■ EXCERTO DO DOCUMENTO:
Acórdão do Tribunal da Relação de Coimbra
Processo:
604/10.3TALRA.C1
Nº Convencional: JTRC
Relator: JORGE JACOB
Descritores: PRESCRIÇÃO
OBRA ILÍCITA
Data do Acordão: 01/05/2011
Votação: UNANIMIDADE
Tribunal Recurso: COMARCA DE LEIRIA – 2º J
Texto Integral: S
Meio Processual: RECURSO CRIMINAL
Decisão: REVOGADA
Legislação Nacional: ARTIGOS 119º, Nº 2, AL. A), DO CP, 32º DO RGCO, ART. 98º, Nº 1, A) E Nº 2 DO DL 555/99, DE 16/12.
Sumário: Não constituindo a manutenção da obra ilícita elemento da contra-ordenação da realização de operações urbanísticas sujeitas a prévio licenciamento ou autorização sem o respectivo alvará, a prescrição do procedimento criminal corre desde o dia em que o facto se tiver consumado, correspondente à data da conclusão da obra.
Decisão Texto Integral: I – RELATÓRIO:

            Nestes autos de recurso de contra-ordenação, “MC..., Ldª”, com os demais sinais dos autos, foi condenada na coima de € 500,00 pela Câmara Municipal de ..., pela prática de contra-ordenação p. p.  no art. 98º, nº 1, a) e nº 2 do DL 555/99, de 16/12.

            Inconformada, a arguida impugnou judicialmente aquela decisão, invocando a prescrição.

            O tribunal a quo, após se certificar da inexistência de oposição à decisão por despacho, conheceu da impugnação com grande sintetismo, fixando os factos e decidindo-se pela prescrição em decisão que na parte que releva tem o seguinte teor:

            “(…)

            Factos com interesse para a decisão:

            1. A 15 de Outubro de 2003 foi levantado auto por a arguida ter procedido “à construção de um telheiro aberto com a área de 359 m2 e um depósito de carrasca com a área de 59 m2, sem que possuísse a necessária licença emitida pela Câmara Municipal de .... As referidas obras situam-se em A…, freguesia de Colmeias e encontravam-se concluídas naquela data”.

■ DADOS REGISTADOS:

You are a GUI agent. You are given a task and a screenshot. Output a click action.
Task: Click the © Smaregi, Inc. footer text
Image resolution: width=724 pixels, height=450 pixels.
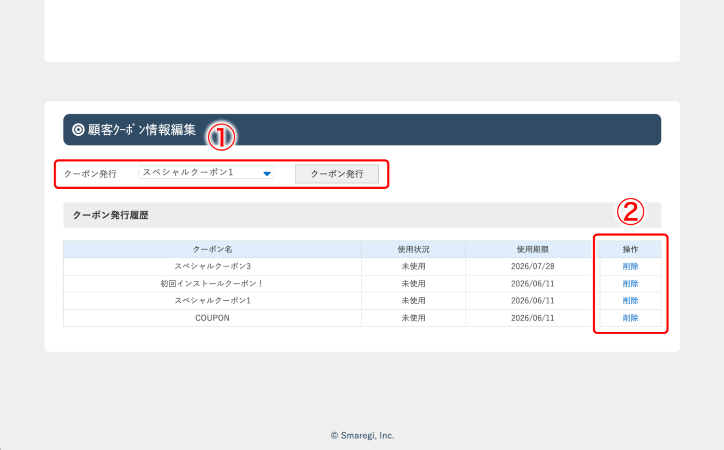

■ TAREFAS ESCRITAS:
1: No acórdão sobre a prescrição de obra ilícita, qual foi o valor da coima aplicada à arguida pela Câmara Municipal?
2: Prossiga a redação do acórdão sobre a prescrição de obra ilícita a partir da última frase apresentada.

■ RESULTADOS DO EXERCÍCIO:
1: € 500,00.

2:
            2. Foi enviado o auto à arguida por carta de 2-11-2006 e que a arguida recebeu a 6-11-2006 (cfr. fls. 9).

            3. A arguida foi notificada da decisão administrativa a 26-02-2009 (fls. 16).

            O Direito:

            O facto ilícito de não ter licença tem natureza permanente, o que implica que o início da prescrição ocorre quando cessa tal ilícito (art. 119º, nº 2, a) do C.P. ex vi art. 32º do RGCO). O facto de a obra estar concluída nada tem a ver com o ilícito em questão, o que importa é que foi construída sem licença. O prazo prescricional é de 5 anos (art. 27º, a) do RGCO). Ocorreram duas interrupções (assinaladas em 2., em 2006 e 3., art. 28º, nº 1, a), do RGCO, reiniciando-se o prazo de cinco anos, não estando decorrido o prazo descrito no art. 28º, nº 3 do RGCO).

            Assim sendo, inexiste prescrição.

            Atenta a simplicidade da questão, não se corrige o montante da taxa de justiça (art. 8º, nº 4, do RCP).

            Decisão:

            - Improcede a presente impugnação judicial, condenando-se MC..., Ldª, da prática da contra-ordenação p. e p. no art. 98º, nº 1, a) e nº 2 do DL 555/99, de 16/12 na redacção dada pelo DL nº 177/01 de 4-6, ocorrida a 15-10-2003, na coima de quinhentos euros.

            (…)”.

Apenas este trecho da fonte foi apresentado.